City in Minnesota, United States

Cobden is a city in Brown County, Minnesota, United States. As of the 2020 census, Cobden had a population of 36.
==History==
A post office was established as Cobden in 1886, and remained in operation until it was discontinued in 1972. Cobden was platted in 1901, and incorporated in 1905. The city was named for Richard Cobden, a British statesman.

==Geography==
According to the United States Census Bureau, the city has a total area of 0.96 sqmi, all land.

==Demographics==

Historical population
| Census | Pop. | Note | %± |
| 1910 | 87 |  | — |
| 1920 | 108 |  | 24.1% |
| 1930 | 108 |  | 0.0% |
| 1940 | 136 |  | 25.9% |
| 1950 | 118 |  | −13.2% |
| 1960 | 114 |  | −3.4% |
| 1970 | 113 |  | −0.9% |
| 1980 | 72 |  | −36.3% |
| 1990 | 62 |  | −13.9% |
| 2000 | 61 |  | −1.6% |
| 2010 | 36 |  | −41.0% |
| 2020 | 36 |  | 0.0% |
U.S. Decennial Census

===2010 census===
As of the census of 2010, there were 36 people, 18 households, and 7 families residing in the city. The population density was 37.5 PD/sqmi. There were 20 housing units at an average density of 20.8 /sqmi. The racial makeup of the city was 91.7% White, 2.8% Native American, and 5.6% from two or more races. Hispanic or Latino of any race were 11.1% of the population.

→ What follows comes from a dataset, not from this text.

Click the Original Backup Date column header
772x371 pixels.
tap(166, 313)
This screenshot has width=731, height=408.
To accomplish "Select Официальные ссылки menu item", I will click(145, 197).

There were 18 households, of which 27.8% had children under the age of 18 living with them, 33.3% were married couples living together, 5.6% had a female householder with no husband present, and 61.1% were non-families. 50.0% of all households were made up of individuals, and 11.2% had someone living alone who was 65 years of age or older. The average household size was 2.00 and the average family size was 2.86.

The median age in the city was 45.5 years. 19.4% of residents were under the age of 18; 2.9% were between the ages of 18 and 24; 25% were from 25 to 44; 41.6% were from 45 to 64; and 11.1% were 65 years of age or older. The gender makeup of the city was 63.9% male and 36.1% female.

===2000 census===
As of the census of 2000, there were 61 people, 23 households, and 18 families residing in the city. The population density was 63.7 PD/sqmi. There were 29 housing units at an average density of 30.3 /sqmi. The racial makeup of the city was 98.36% White, and 1.64% from two or more races.

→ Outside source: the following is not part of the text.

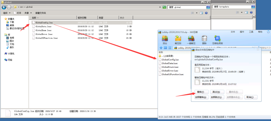Image resolution: width=271 pixels, height=121 pixels.
Task: Click the 一键解压 (one-click extract) icon
Action: (x=191, y=39)
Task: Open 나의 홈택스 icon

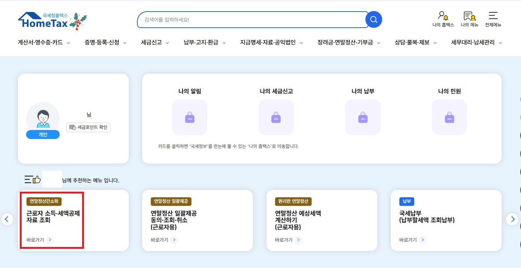Action: [x=443, y=19]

There were 23 households, out of which 34.8% had children under the age of 18 living with them, 73.9% were married couples living together, 4.3% had a female householder with no husband present, and 21.7% were non-families. 17.4% of all households were made up of individuals, and 8.7% had someone living alone who was 65 years of age or older. The average household size was 2.65 and the average family size was 2.83.

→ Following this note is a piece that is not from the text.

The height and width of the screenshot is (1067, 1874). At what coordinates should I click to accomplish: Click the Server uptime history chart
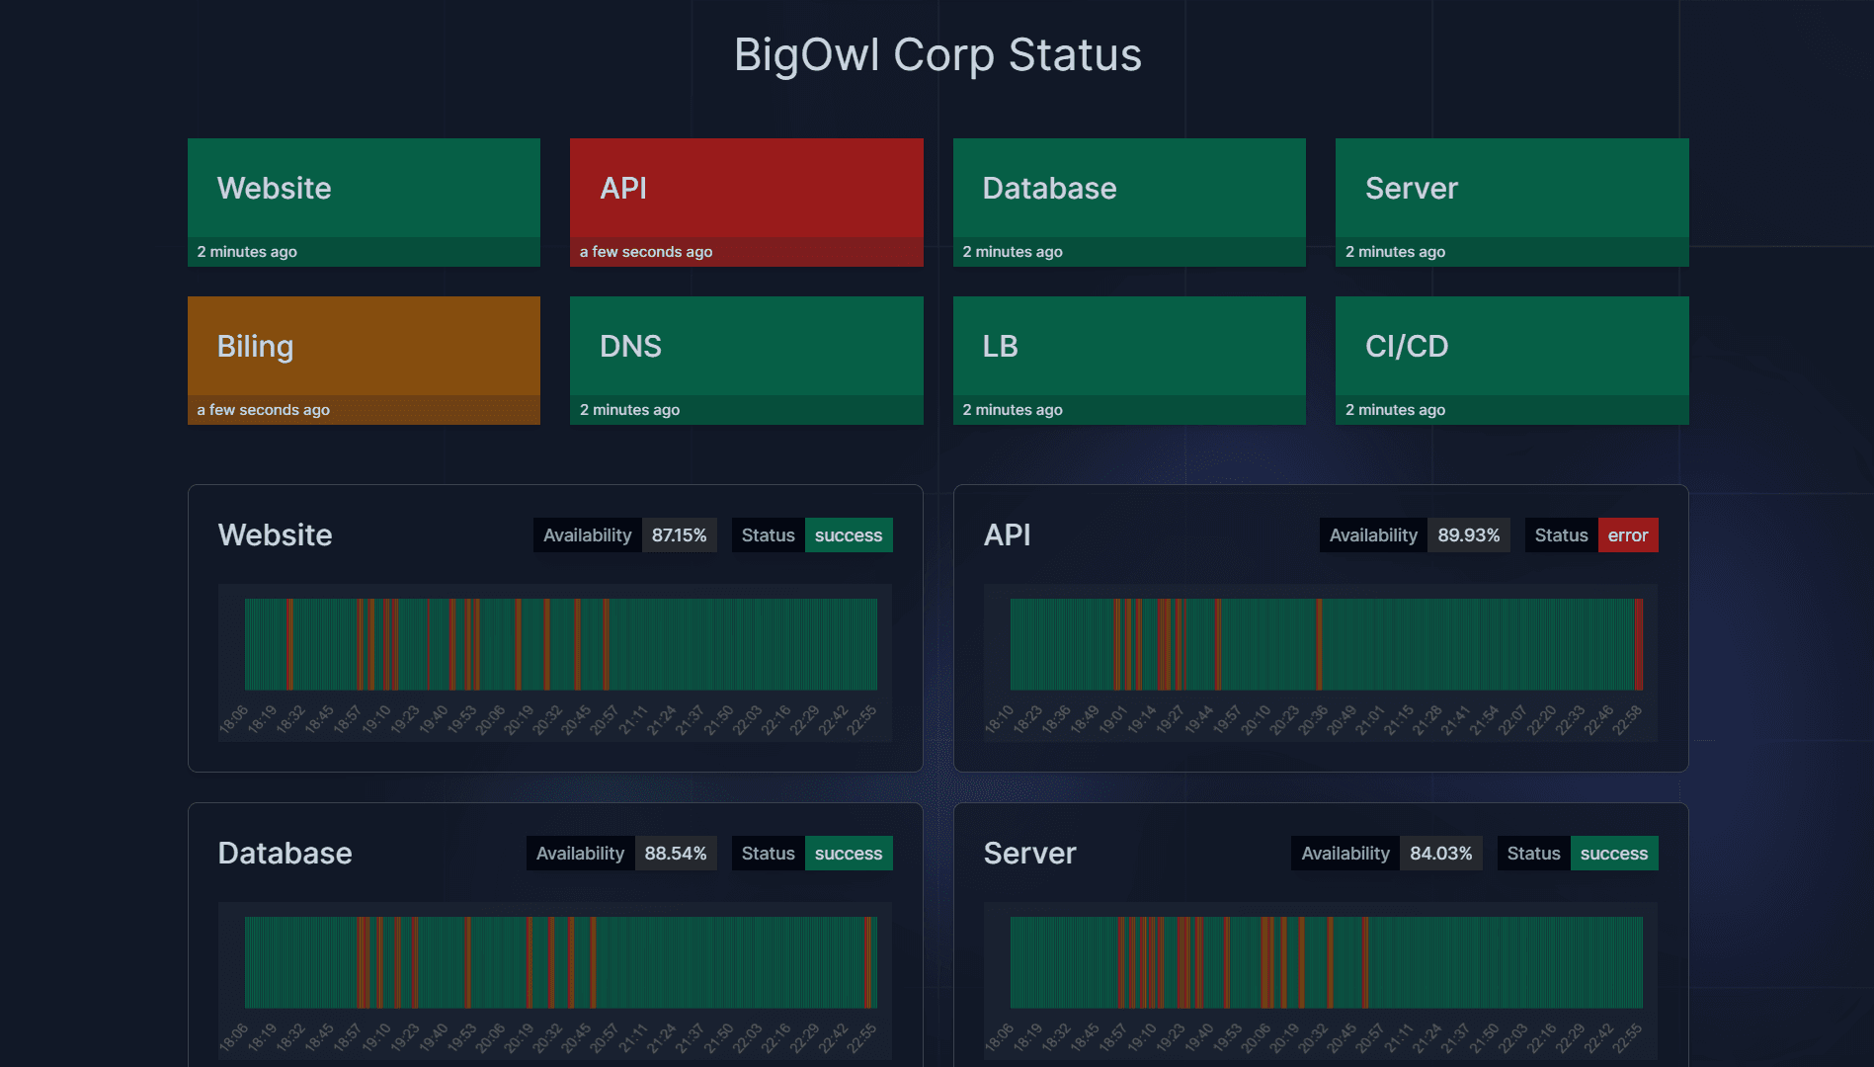pyautogui.click(x=1326, y=962)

In the city, the population was spread out, with 26.2% under the age of 18, 11.5% from 18 to 24, 32.8% from 25 to 44, 11.5% from 45 to 64, and 18.0% who were 65 years of age or older. The median age was 35 years. For every 100 females, there were 103.3 males. For every 100 females age 18 and over, there were 95.7 males.

The median income for a household in the city was $43,750, and the median income for a family was $48,750. Males had a median income of $29,375 versus $20,625 for females. The per capita income for the city was $15,179. There were 11.1% of families and 6.6% of the population living below the poverty line, including no under eighteens and none of those over 64.

==Notable person==
- Lefty Bertrand, professional baseball player.